When trying to identify a question suited for a regression model, what key word should you look out for?
(In most cases)
Predict(s)
(e.g. “what predicts romantic interest on a date?”)
Give the general equation for a regression model.
y’ = a + bx + e
y’ : outcome variable (what you are predicting).
a : the intercept (the mean value of y’ when all predictors are zero).
bx : predictor variable(s) (variables intended to explain variance seen in y’).
e : error (accounting for the fact no model is perfect).
Why, in a regression model, is the intercept the value of the mean of the outcome variable?
When studying normally distributed populations, assuming a value will be close or equal to the mean should be correct more often due to chance alone.
The predictor variables should then ideally improve the accuracy of the prediction and account for variance in the outcome.
List:
The FOUR assumptions of a regression model.
- Independence of measurements.
- Normally distribution of variables.
- Linearity of predictor-outcome relationship.
- Homoscedasticity of residuals.
Homoscedasticity refers to whether or not the residuals (error of the model) are random or not. There shouldn’t be a ‘systematic error pattern’.
Note this is what was tested in PSYC232, but some sources seem to contradict it.
Explain:
Residual plots should display random variance.
And how does this relate to regressions?
If a residual plot (indicator of error) showed a non-random pattern, this would mean the predictor variables are NOT sufficiently predicting or explaining the variance in the outcome variable.
It likely means there are stronger predictors not being considered.
What is the purpose of the model coefficient box in a (multiple) regression output?
It provides important information on which exact predictor variables improve accuracy in predicting the outcome.
What is the purpose of the model fit box in a (multiple) regression output.
It gives holistic information on how well all of the variables in the model predict the outcome.
This is particularly denoted by ‘R’.
What does R2 represent in a (multiple) regression output?

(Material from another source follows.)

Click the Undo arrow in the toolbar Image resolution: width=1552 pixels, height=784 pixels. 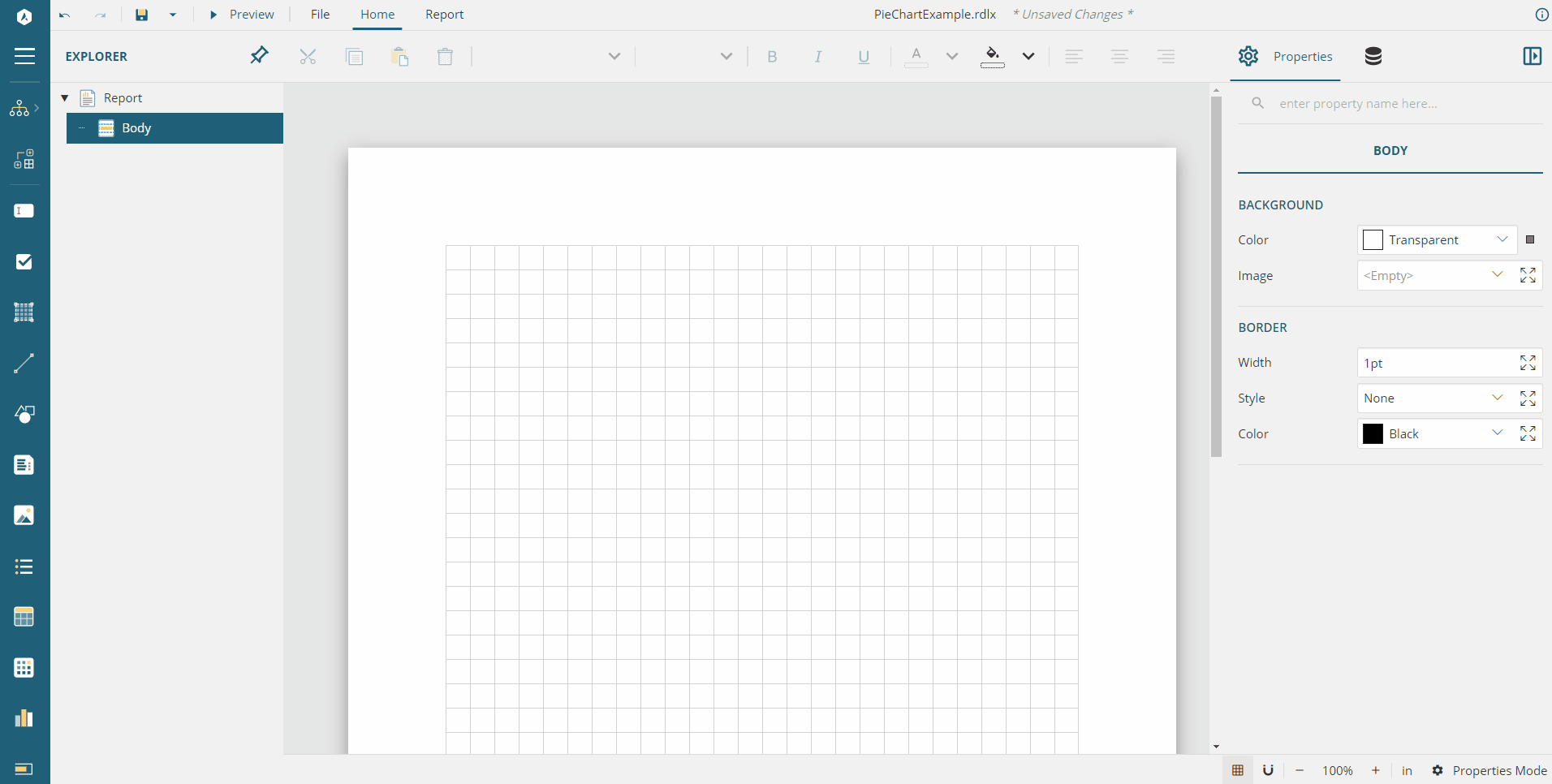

The amount of variance in the outcome explained by the regression model.
This is an overall assessment, and does not tell you which variables contribute greater accuracy to others.
Having around or over 50% explained is considered impressive when studying human behaviour!
How does the adjusted R2 differ from R2 in a multiple regression output?
It accounts for the number of predictors used in the regression model.
Having a larger number of predictors may lead to an increased chance of accidentally being more accurate, and so the adjusted R2 reduces its value based on these factors.
When would the adjusted R2 value be the exact same as the R2 value?
(In a regression model output)
When there is only one predictor variable used in the model.
What is the general equation for calculating error in a (multiple) regression output?
1 - R2
In words, this means it accounts for the remaining variance not explained by the regression model.
Around 10 - 30% error is considered relatively normal for behavioural research.
What is the format for presenting the overall model test from a regression output?
F (df1 , df2) = F , p-value
Note, the second F refers to the test statistic from the results.
What does having a statistically significant regression model imply?
That, on average, the model is more accurate at predicitng the true value of a measurement compared to simply guessing the mean of the outcome variable.